Thanks everyone for the feedback and good discussion. Here's my read on what would be a good path forward:

Specify every bounding box column

We can adopt @kylebarron's idea to define the bounding box like this:

"covering": {
  "box": {
    "xmin": "xmin",
    "ymin": "ymin",
    "xmax": "xmax",
    "ymax": "ymax"
  }
}

Constraints on the initial release that can be relaxed later

Top-Level Columns

Since duckdb and others don't do predicate pushdown on nested columns, the initial definition should require the box columns to be at the schema root. Otherwise we'll be negating most performance benefits for some systems.

Restricting Column Names

Per @cholmes's comment, we can start by restricting the column names and pinning them to be xmin, xmax, etc. initially. This will keep GeoParquet datasets consistent in their schemas for some time, but give us some future-proofing to allow nested columns (bbox.xmin) or arbitrary column names ({"xmin": "minx", ...}") in the future without having to redesign the box spec presumably.
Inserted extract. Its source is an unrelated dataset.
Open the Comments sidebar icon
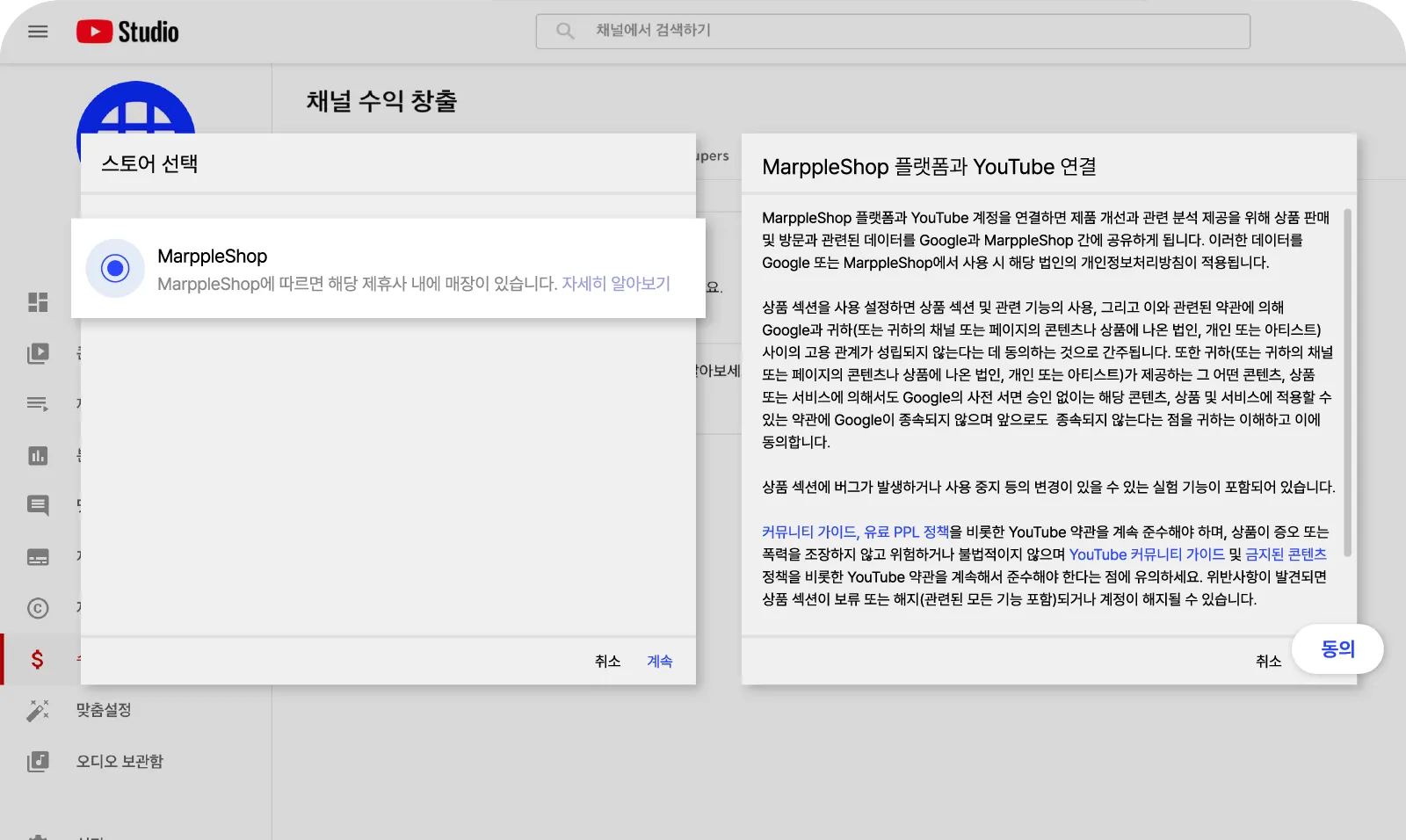1406x840 pixels. pyautogui.click(x=38, y=505)
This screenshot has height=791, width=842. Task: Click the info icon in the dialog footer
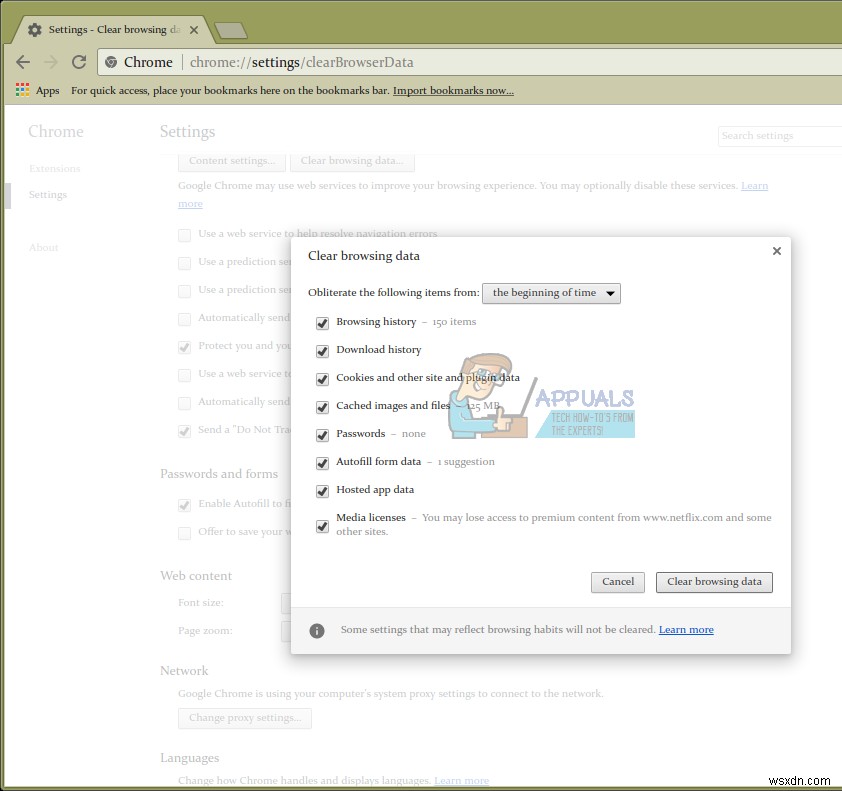click(x=317, y=630)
What to do about files with multiple geometries?

We can't require the same names for a different geometry column. I like @paleolimbot's idea of constraining the names to be a prefix that is the geometry column name + "_". So the bbox columns for my_other_geom are my_other_geom_xmin, my_other_geom_ymin, etc. But I also like the idea of the primary geometry's bbox just being called xmin rather than e.g. geometry_xmin. In other words, we could say the primary geometry column's prefix is the empty string, but all others are column_name_.

Thoughts? I can make the PR changes soon if there's agreement on the direction here.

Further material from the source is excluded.